Chart of the Month - October 2024

The RBA has come under fire because it has not yet begun cutting interest rates like the Euro area, US, UK, Canada, and New Zealand.

“RBA looking sillier by the day.” Stephen Koukoulas, Market Economics.

However, the RBA did not raise rates as much as some other central banks did (see chart below). Even without any cuts so far, Australia’s official interest rate remains below that of the US and the UK.

More importantly, as we talk about below, the RBA is doing a good job of managing inflation while keeping the course for a soft landing for the economy.

Most of the world is cutting rates

As the chart below shows, most central banks have started cutting interest rates.

The US cut the cash rate by 50 bps on 18 September while the Euro Area has already cut interest rates thrice for a total of 125 bps since June 2024.

Australia is an exception but to understand why we need to look at the path of inflation on the way up and on the way down.

When inflation was on the way up

Many central banks raised interest rates sooner or higher than Australia, or both. However, Australia’s reluctance was not a deliberate strategy.

Inflation started earlier in the US compared to Australia and peaked higher (see chart below). In the UK, inflation started more slowly but by late 2021 it has surpassed levels in Australia and went higher for longer. Thus, it makes sense that the Federal Reserve and the Bank of England raised rates earlier and higher than the RBA. Afterall, isn’t the mantra of all three central banks, “data dependency”?

Inflation on the way down

Despite the US and UK having higher inflation than Australia during this cycle, inflation has fallen much faster for the US and the UK than it has for Australia (see the chart above). This has allowed the Federal Reserve and the BOE to start cutting rates before Australia. Once again, the data allowed them to cut while it has not allowed the RBA.

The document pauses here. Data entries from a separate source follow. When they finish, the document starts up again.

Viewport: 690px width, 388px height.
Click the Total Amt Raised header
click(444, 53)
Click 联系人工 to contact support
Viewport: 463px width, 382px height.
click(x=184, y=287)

So should the RBA have raised interest rate higher?

Once the RBA saw that inflation was not falling as fast as it was in the US and UK, should they have raised interest rate higher still?

Of course, the RBA did not want to squeeze the Australian economy too much as it sought to make its own soft landing. Further, its economy seemed more squeezed than the US, with slightly worse economic growth and unemployment, in the period since interest rates began to rise (see charts below).

If the RBA had raised rate higher, it could have missed its soft landing and fallen into recession like the UK (see first chart below).

At the moment, the RBA is willing to keep rate where it is (which it deems restrictive enough) and let inflation fall more slowly if that means less upheaval for the Australian economy.

“I will stay out of the politics of it ... My only comment would be that we are doing what we think is best to maintain this path of bringing inflation back down because it's still too high at the moment … we are still on that path where we are managing to do that without a large increase in the unemployment rate.” Michele Bullock, RBA Governor, media conference, 24 September 2024.

Percentage Change in GDP from Previous Quarter

 

Unemployment Rate by Quarter

Final thoughts

Despite some local commentators criticising the RBA for not cutting rates, the IMF believes the RBA is doing a good job.

“The Reserve Bank of Australia's continued restrictive monetary policy stance aimed at combating persistent inflation is appropriate.” IMF Staff Concluding Statement of the Article IV Mission, 2 October 2024.

So far, the RBA has threaded the needle between its dual mandates of low and stable inflation and full employment as it has reacted to the data that has appeared in front of it. The US and other central banks have done the same.